Dataset rows:
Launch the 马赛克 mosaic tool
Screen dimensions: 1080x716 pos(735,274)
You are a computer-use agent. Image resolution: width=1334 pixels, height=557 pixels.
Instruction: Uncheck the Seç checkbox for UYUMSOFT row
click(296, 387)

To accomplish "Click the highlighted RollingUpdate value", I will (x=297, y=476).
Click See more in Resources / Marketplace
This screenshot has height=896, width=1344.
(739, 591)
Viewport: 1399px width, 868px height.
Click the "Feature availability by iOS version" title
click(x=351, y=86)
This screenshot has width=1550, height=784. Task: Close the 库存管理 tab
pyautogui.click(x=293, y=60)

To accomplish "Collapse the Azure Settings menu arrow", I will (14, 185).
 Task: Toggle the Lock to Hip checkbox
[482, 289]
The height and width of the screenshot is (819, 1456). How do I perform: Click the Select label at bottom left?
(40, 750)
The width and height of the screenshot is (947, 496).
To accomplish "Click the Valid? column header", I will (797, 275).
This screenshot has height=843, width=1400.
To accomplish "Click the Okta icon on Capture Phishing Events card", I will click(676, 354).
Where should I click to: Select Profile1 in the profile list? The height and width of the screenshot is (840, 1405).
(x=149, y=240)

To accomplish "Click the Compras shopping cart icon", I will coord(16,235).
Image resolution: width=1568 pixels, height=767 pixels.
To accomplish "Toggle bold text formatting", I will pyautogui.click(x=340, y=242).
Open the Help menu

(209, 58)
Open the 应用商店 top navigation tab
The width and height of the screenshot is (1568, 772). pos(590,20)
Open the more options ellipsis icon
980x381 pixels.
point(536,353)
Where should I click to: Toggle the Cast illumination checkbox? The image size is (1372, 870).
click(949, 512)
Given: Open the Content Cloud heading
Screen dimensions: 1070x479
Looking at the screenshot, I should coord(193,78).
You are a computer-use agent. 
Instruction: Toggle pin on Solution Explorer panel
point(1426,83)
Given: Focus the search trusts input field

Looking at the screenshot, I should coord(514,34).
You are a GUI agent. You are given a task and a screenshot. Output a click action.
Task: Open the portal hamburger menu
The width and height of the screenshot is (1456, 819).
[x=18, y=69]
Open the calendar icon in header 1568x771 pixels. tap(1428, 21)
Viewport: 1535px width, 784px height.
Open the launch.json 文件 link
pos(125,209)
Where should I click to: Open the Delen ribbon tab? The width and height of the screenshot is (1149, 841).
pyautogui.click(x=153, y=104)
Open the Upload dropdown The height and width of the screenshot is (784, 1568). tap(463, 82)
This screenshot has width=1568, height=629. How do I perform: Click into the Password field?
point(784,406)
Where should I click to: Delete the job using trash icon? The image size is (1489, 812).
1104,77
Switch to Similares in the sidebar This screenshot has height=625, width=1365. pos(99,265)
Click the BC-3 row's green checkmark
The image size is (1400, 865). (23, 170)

What you are asked to do: Locate every line in the records above that contains the word "accomplish" and copy each of those lines out. Case counts.

Output of the task:
To accomplish "Click the highlighted RollingUpdate value", I will (x=297, y=476).
To accomplish "Collapse the Azure Settings menu arrow", I will (14, 185).
To accomplish "Click the Valid? column header", I will (797, 275).
To accomplish "Click the Okta icon on Capture Phishing Events card", I will click(676, 354).
To accomplish "Click the Compras shopping cart icon", I will coord(16,235).
To accomplish "Toggle bold text formatting", I will pyautogui.click(x=340, y=242).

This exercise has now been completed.